> Work order: Show each line of the data below that contains the word "pyautogui", matching upper and lower case exactly.
------------------------------------------------
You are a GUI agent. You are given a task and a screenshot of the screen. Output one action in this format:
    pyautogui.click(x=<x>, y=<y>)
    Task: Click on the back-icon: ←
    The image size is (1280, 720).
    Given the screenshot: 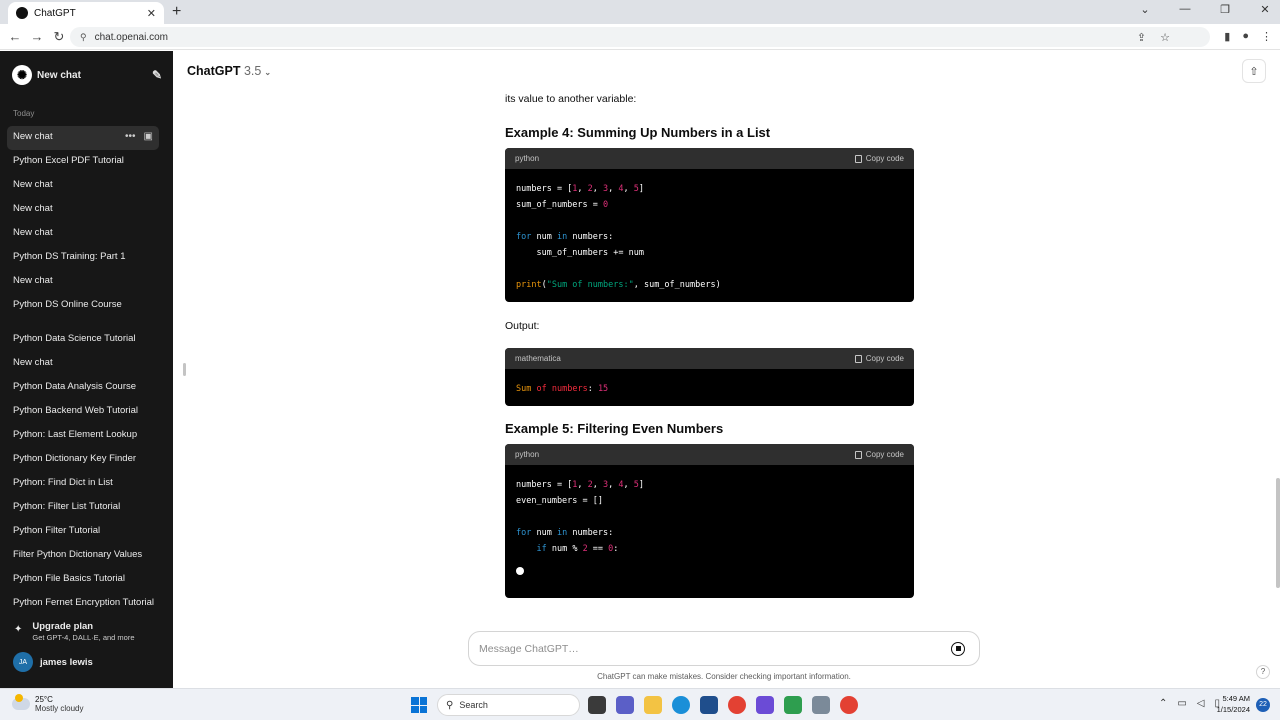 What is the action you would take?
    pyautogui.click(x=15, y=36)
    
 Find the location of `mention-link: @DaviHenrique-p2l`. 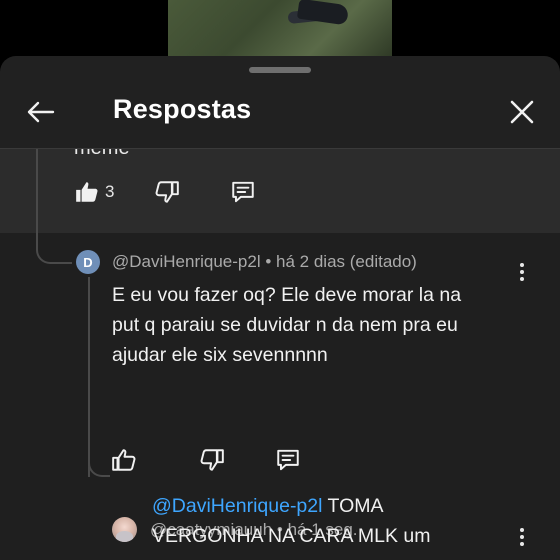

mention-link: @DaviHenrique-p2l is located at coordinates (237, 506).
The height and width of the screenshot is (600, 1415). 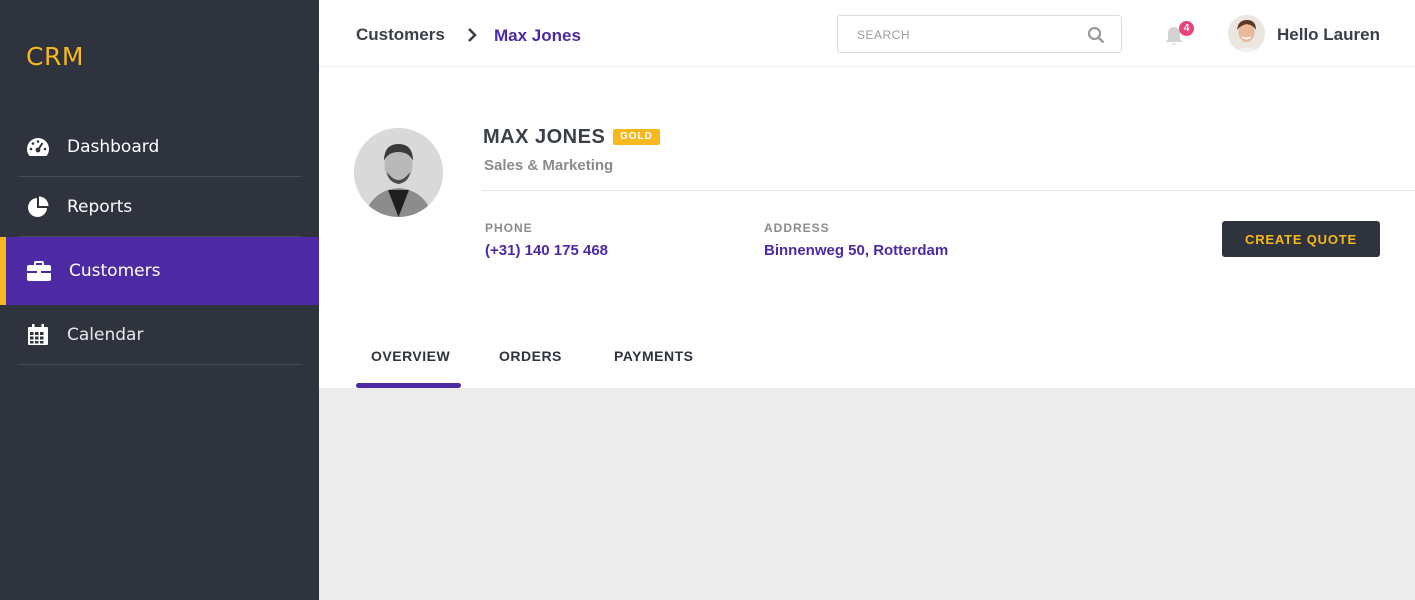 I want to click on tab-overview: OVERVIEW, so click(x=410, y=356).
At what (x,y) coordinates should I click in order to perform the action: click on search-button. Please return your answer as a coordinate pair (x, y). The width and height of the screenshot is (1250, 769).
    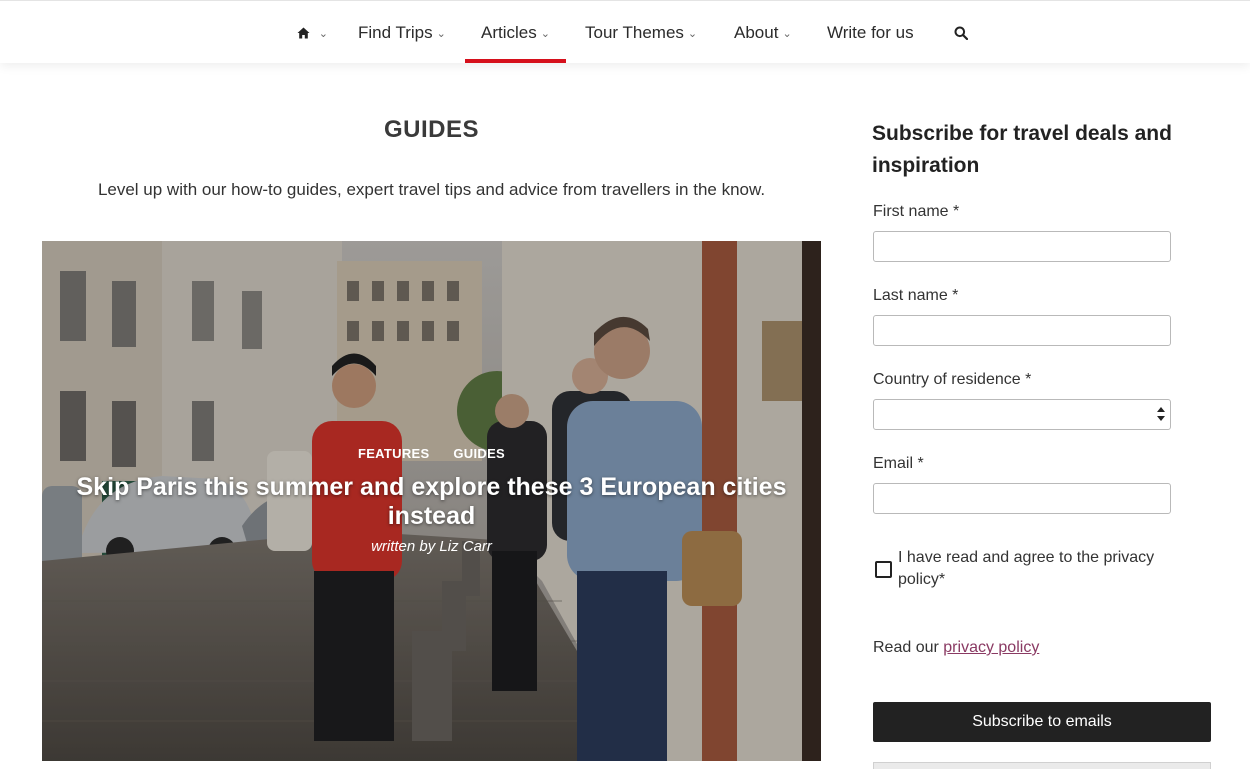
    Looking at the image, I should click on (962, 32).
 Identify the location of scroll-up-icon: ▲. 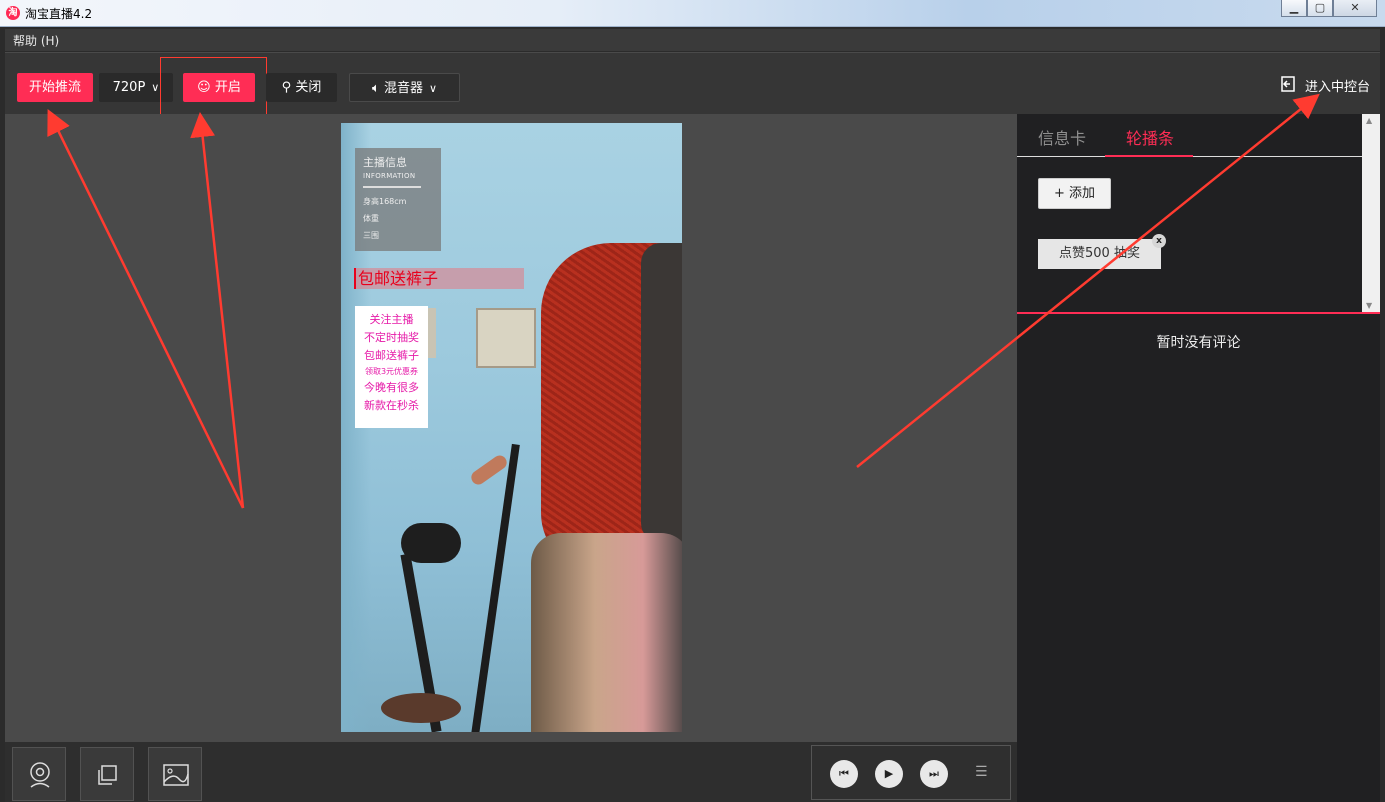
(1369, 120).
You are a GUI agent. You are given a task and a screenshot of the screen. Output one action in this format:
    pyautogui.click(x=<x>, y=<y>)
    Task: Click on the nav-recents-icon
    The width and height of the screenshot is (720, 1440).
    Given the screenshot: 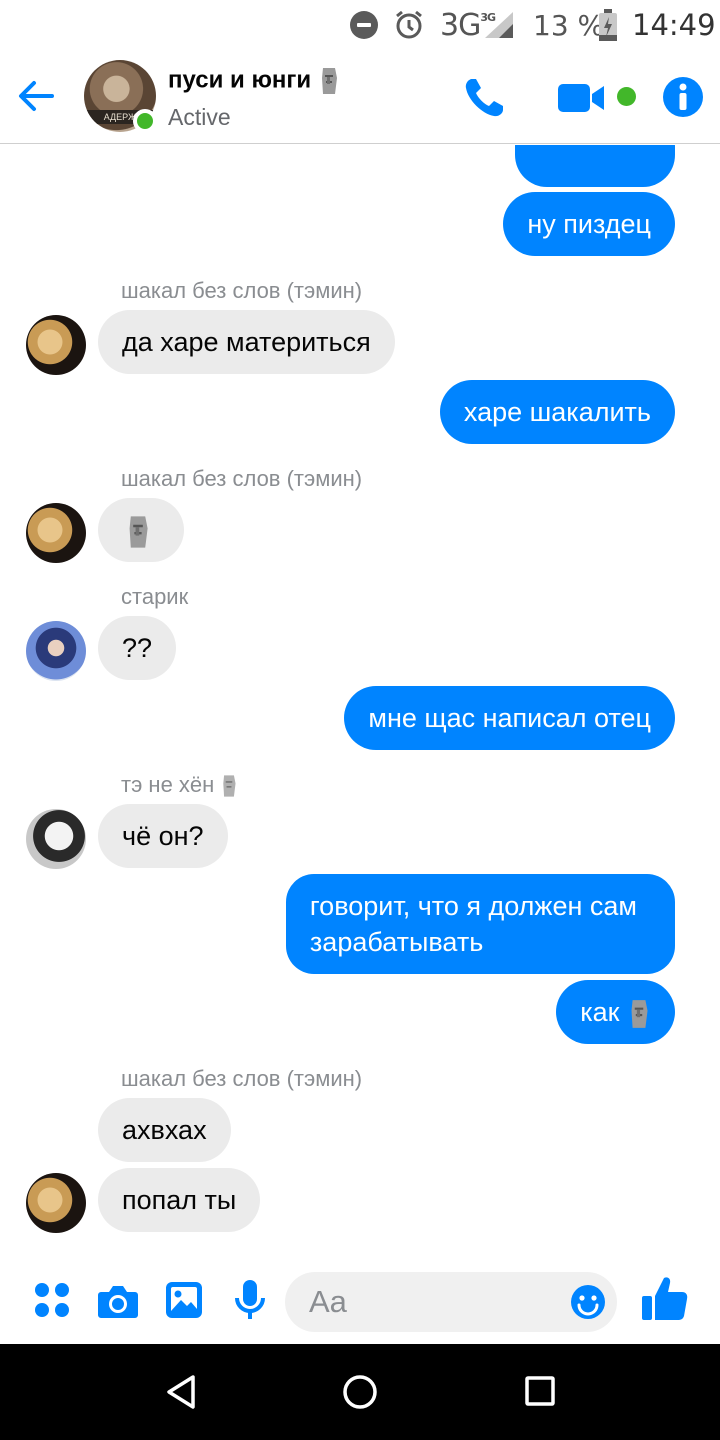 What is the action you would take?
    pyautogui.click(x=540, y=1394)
------------------------------------------------
> Task result:
    pyautogui.click(x=<x>, y=<y>)
    pyautogui.click(x=15, y=36)
    pyautogui.click(x=<x>, y=<y>)
    pyautogui.click(x=540, y=1394)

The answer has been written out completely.